I therefore closed the report on page 24, having already understood where it was going, that is to say in the direction of this train already launched for years, both in our public services and in the medical offices, where the same type of therapy is constantly recommended to everyone, or in the dominant mental health discourse.
Mental health is reduced to its pathological dimensions, as if the psyche suffered in the same way as the body. Where there is dysfunction, we should therefore find techniques, advice and protocols that simply allow us to get better. Simple, effective, and absolutely in tune with an era obsessed with the functionality of humans, perceived as resources, and not as universes of meaning, mysterious, magnificent, filled with an asperity that resists smoothing, this report simply reminded me of my impression of holding in a crumbly little place, both in my office and in this column here.
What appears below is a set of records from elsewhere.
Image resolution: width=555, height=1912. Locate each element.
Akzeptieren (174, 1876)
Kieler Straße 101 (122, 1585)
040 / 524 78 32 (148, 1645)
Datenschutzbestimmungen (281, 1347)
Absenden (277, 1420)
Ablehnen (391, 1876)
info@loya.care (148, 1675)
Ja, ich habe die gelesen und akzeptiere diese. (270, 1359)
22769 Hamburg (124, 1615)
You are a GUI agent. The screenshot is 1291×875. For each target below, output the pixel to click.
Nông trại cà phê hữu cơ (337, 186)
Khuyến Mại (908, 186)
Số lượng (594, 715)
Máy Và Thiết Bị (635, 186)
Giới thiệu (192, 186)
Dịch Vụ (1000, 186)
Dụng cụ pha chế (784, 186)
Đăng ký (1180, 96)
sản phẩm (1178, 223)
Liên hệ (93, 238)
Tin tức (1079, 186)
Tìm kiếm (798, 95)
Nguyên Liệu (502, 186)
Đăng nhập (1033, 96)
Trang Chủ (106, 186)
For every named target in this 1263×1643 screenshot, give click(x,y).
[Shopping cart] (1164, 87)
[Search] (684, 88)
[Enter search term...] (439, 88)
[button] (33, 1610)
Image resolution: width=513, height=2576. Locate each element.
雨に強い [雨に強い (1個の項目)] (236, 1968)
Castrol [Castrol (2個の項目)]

In this small place of resistance, there is very little, it seems to me, to deal with this steamroller of standardization of life; a few words, a desire to find meaning and a conception of life which is not afraid of crisis, and which attempts to honor it by returning to the Greek origin of the word krisiswhich combines both the notions of rupture, of disturbance, but also of judgment, of sentence, as if something were pronounced, no longer allowing a return to the previous state, inviting an important turning point.
Isn’t this what lies at the root of every crisis in our lives? This call to transform ourselves, much more than this need for “reestablishment”, which etymologically refers to “return to the previous state”?
The crisis, in fact, does not call for any efficiency in finding as quickly as possible a way to no longer suffer, but rather a space, almost sacred, in which what needs to be transformed can be accompanied, supported, carried. This is unfortunately not what the WHO report tells us about, which continues to embrace a “crisophobic” approach to the suffering.
However, when the discourse on psychological suffering becomes in tune with what, at the time, precisely generates this suffering, there is cause for concern. What if a majority of the psychological symptoms were not linked precisely to what lingers in this era, notably an obsession with the norm, a desire to correspond to standards set in coherence with neoliberal ideals and to remain in the performative race of self ? Maintaining a posture which questions, which supports psychological suffering as sometimes being a way of resisting this same era, of standing up in a humanity which, from all sides it seems to us, is threatened with erasure, becomes a priority. And that’s not what the WHO is talking to us about here.
Adding salt to a soup that is already too salty is the impression it gives me.
And not just me, moreover, as evidenced by a petition launched by the PsiAn group (Psychotherapy Action Network), which highlights the need to maintain a diversity of approaches offered to people who suffer, also recalling the proven effectiveness of so-called “depth” or psychodynamic approaches in general, particularly for the sustainability of changes.
Crises are necessary. And if it is not necessary to suffer needlessly, it is perhaps important not to erase too quickly everything in us that pronounces the sentence that it is time to transform ourselves, to remain alive.